> **TASK STATEMENT**:
Output all the entries word for word. Omit the pictures.

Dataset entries
--------------------
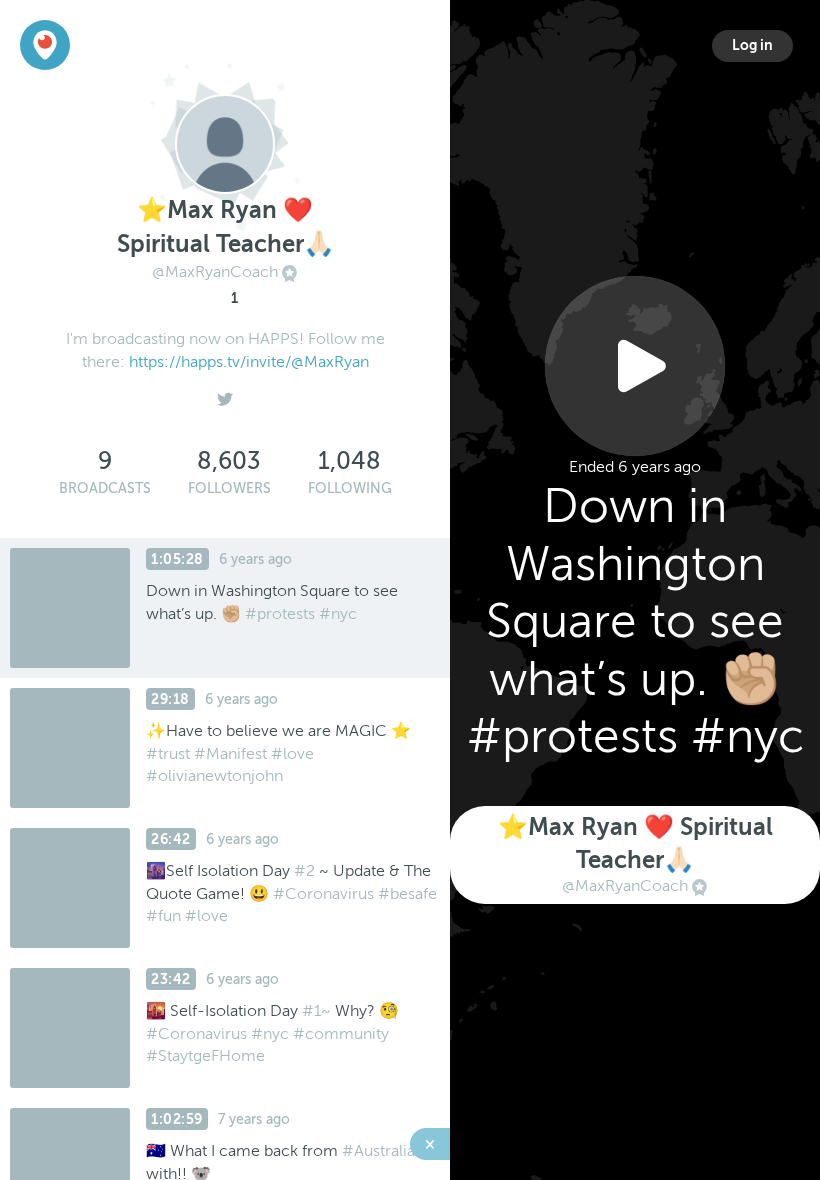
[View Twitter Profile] (225, 394)
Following (350, 488)
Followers (229, 488)
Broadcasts (105, 488)
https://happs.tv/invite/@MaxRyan (249, 362)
--------------------
> **TASK RESPONSE**:
[View Twitter Profile] (225, 394)
Following (350, 488)
Followers (229, 488)
Broadcasts (105, 488)
https://happs.tv/invite/@MaxRyan (249, 362)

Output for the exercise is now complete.